Language in a Bottle: Language Model Guided Concept Bottlenecks for Interpretable Image Classification
arXiv e-Print archive - 2022 via Local arXiv
First published: 2024/02/27 (just now) Abstract: Concept Bottleneck Models (CBM) are inherently interpretable models that
factor model decisions into human-readable concepts. They allow people to
easily understand why a model is failing, a critical feature for high-stakes
applications. CBMs require manually specified concepts and often under-perform
their black box counterparts, preventing their broad adoption. We address these
shortcomings and are first to show how to construct high-performance CBMs
without manual specification of similar accuracy to black box models. Our
approach, Language Guided Bottlenecks (LaBo), leverages a language model,
GPT-3, to define a large space of possible bottlenecks. Given a problem domain,
LaBo uses GPT-3 to produce factual sentences about categories to form candidate
concepts.
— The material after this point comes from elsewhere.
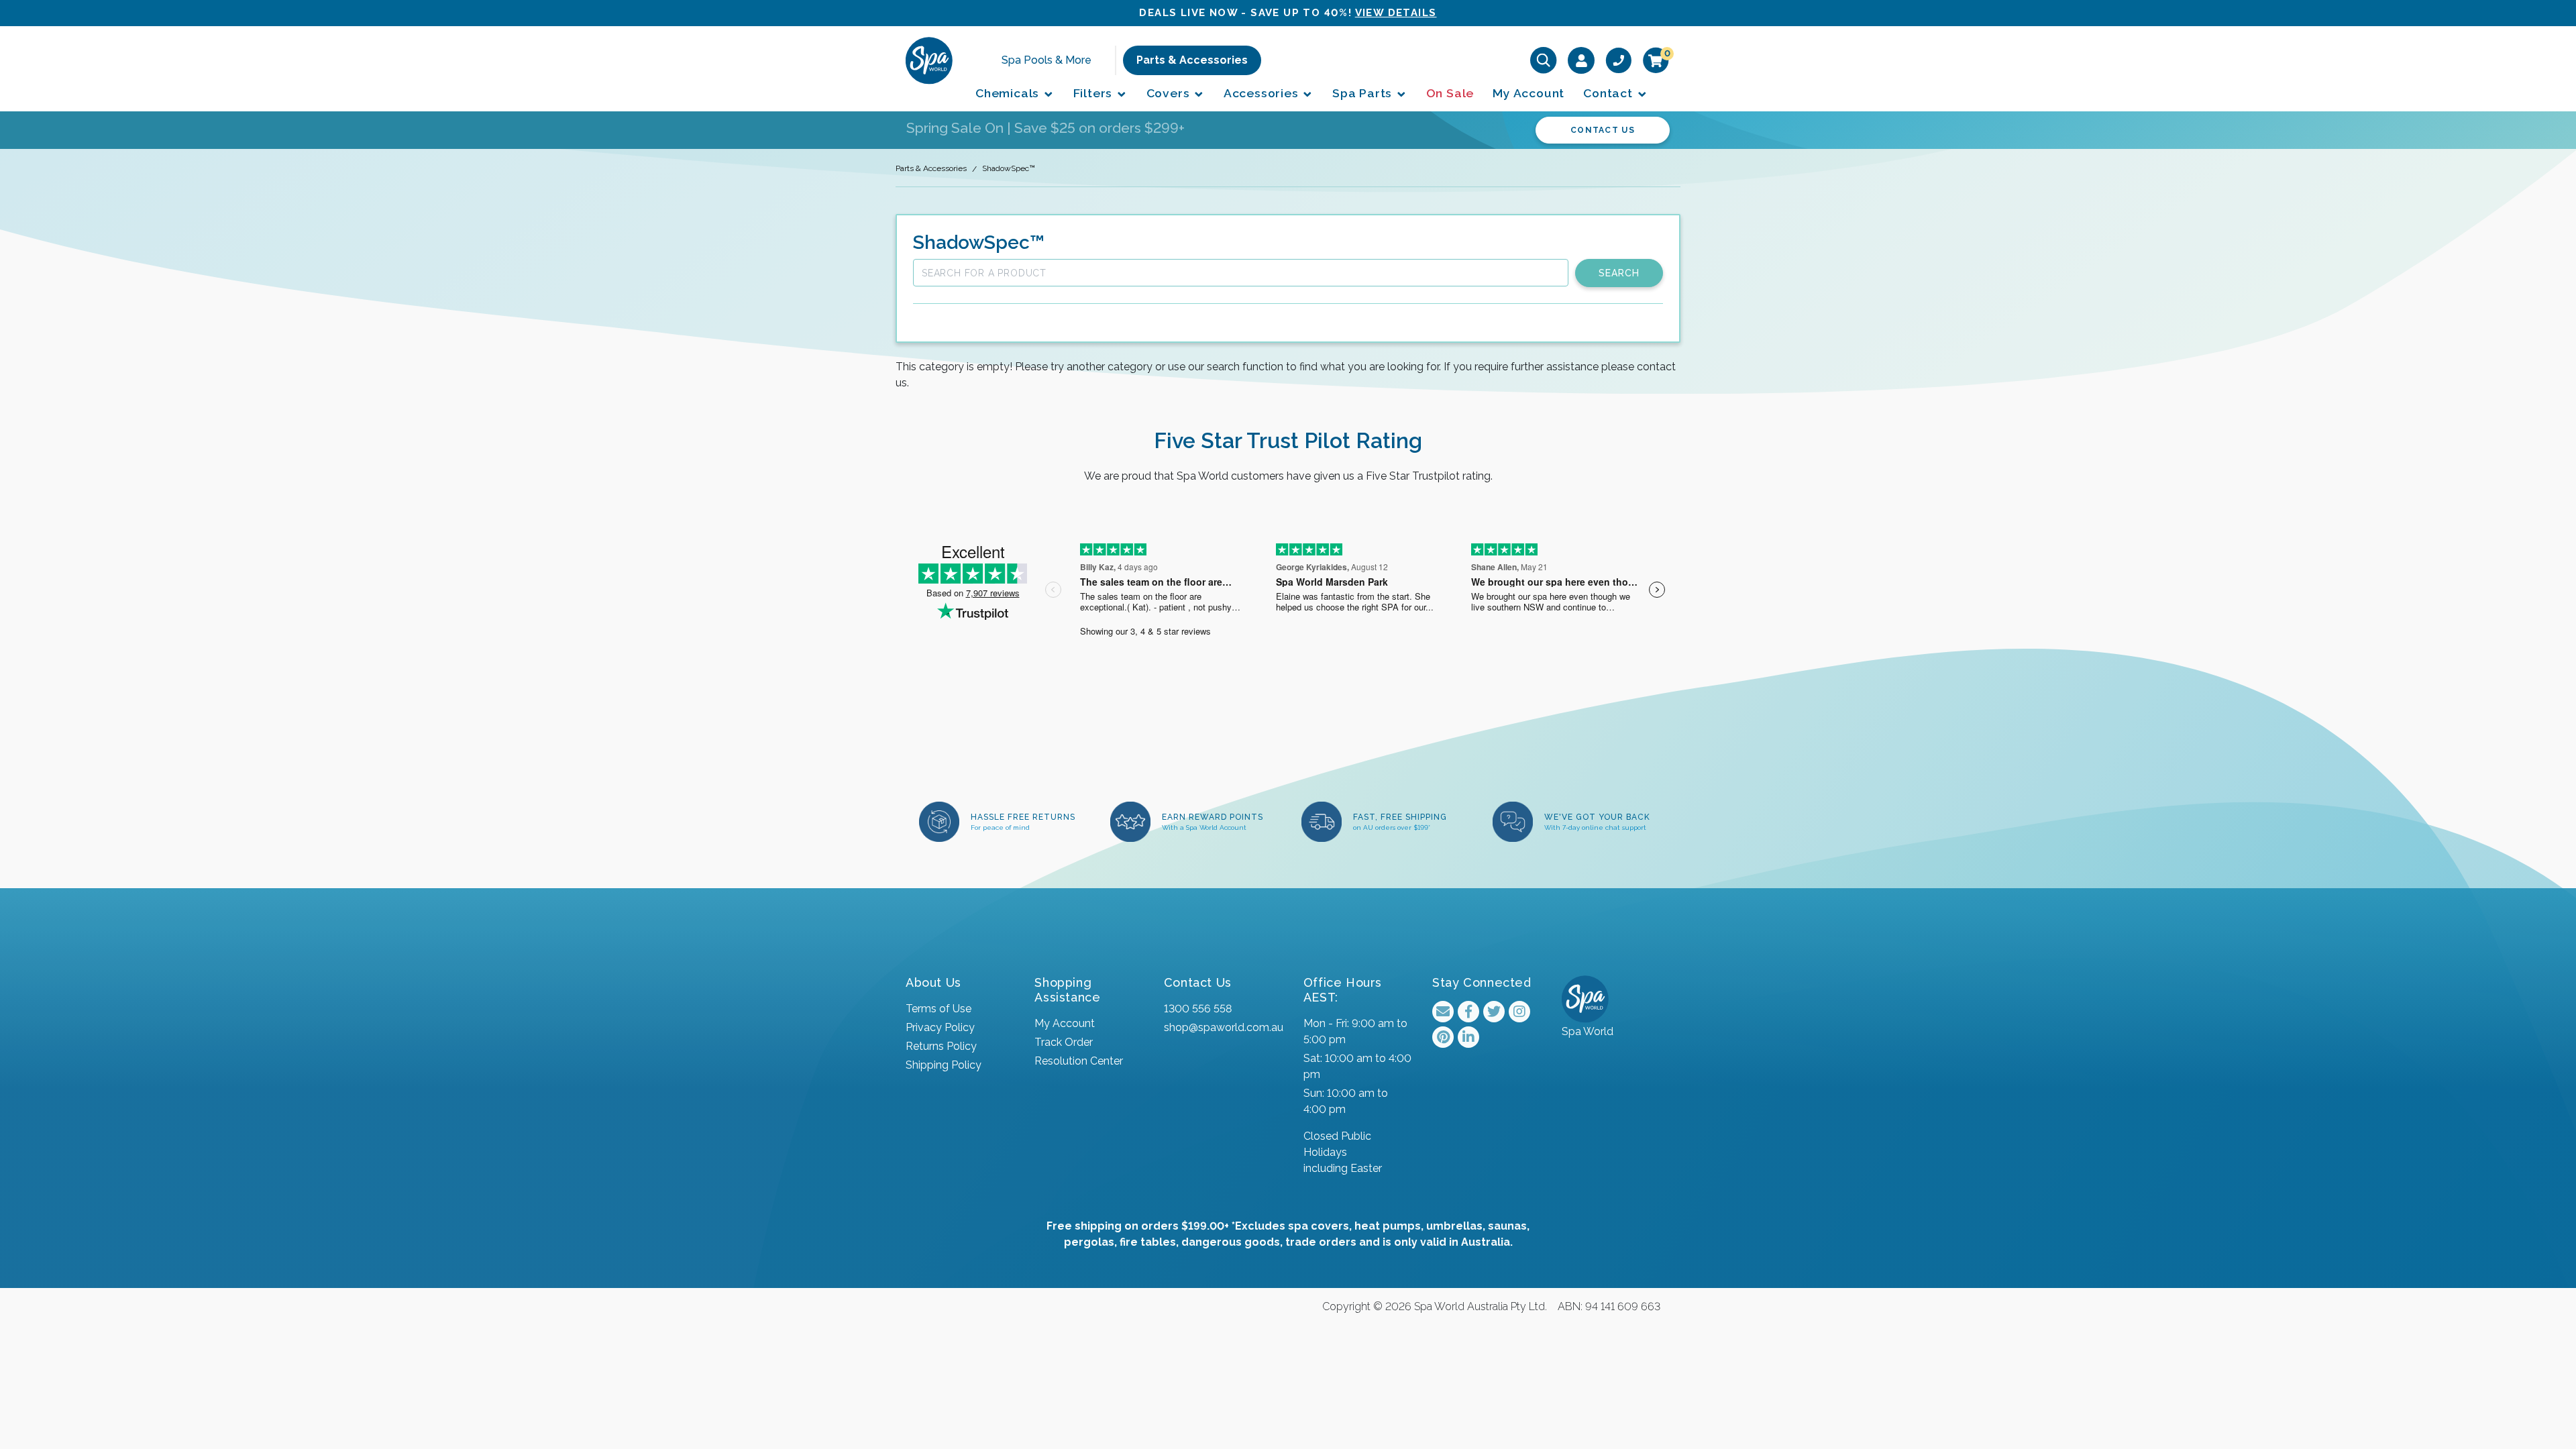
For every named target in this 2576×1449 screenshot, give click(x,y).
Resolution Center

LaBo efficiently searches possible bottlenecks through a novel
submodular utility that promotes the selection of discriminative and diverse
information. Ultimately, GPT-3's sentential concepts can be aligned to images
using CLIP, to form a bottleneck layer. Experiments demonstrate that LaBo is a
highly effective prior for concepts important to visual recognition. In the
evaluation with 11 diverse datasets, LaBo bottlenecks excel at few-shot
classification: they are 11.7% more accurate than black box linear probes at 1
shot and comparable with more data. Overall, LaBo demonstrates that inherently
interpretable models can be widely applied at similar, or better, performance
than black box approaches.
what is the paper doing?
This paper proposed a way to explain the model decision by human-readable concepts. For example, if the model thinks the following image is a black-throated sparrow, then a human can understand this decision via input descriptors.
The descriptors were obtained from GPT-3, they got 500 descriptors for each class and then remove the class name in each descriptor. Then, for each class, they chose $k$ concepts to make sure that every class has an equal amount of concepts.
After that, they put these concepts into a concept selection module to select a more fine-grained subset of concepts for each class.
Then, they put these concepts and the image into CLIP to learn the score for each concept.
Finally, they put a Class-concept weight matrix on top of CLIP to fine-tune these scores and output the predicted class name. Note that, this weight matrix was initialized with language priors.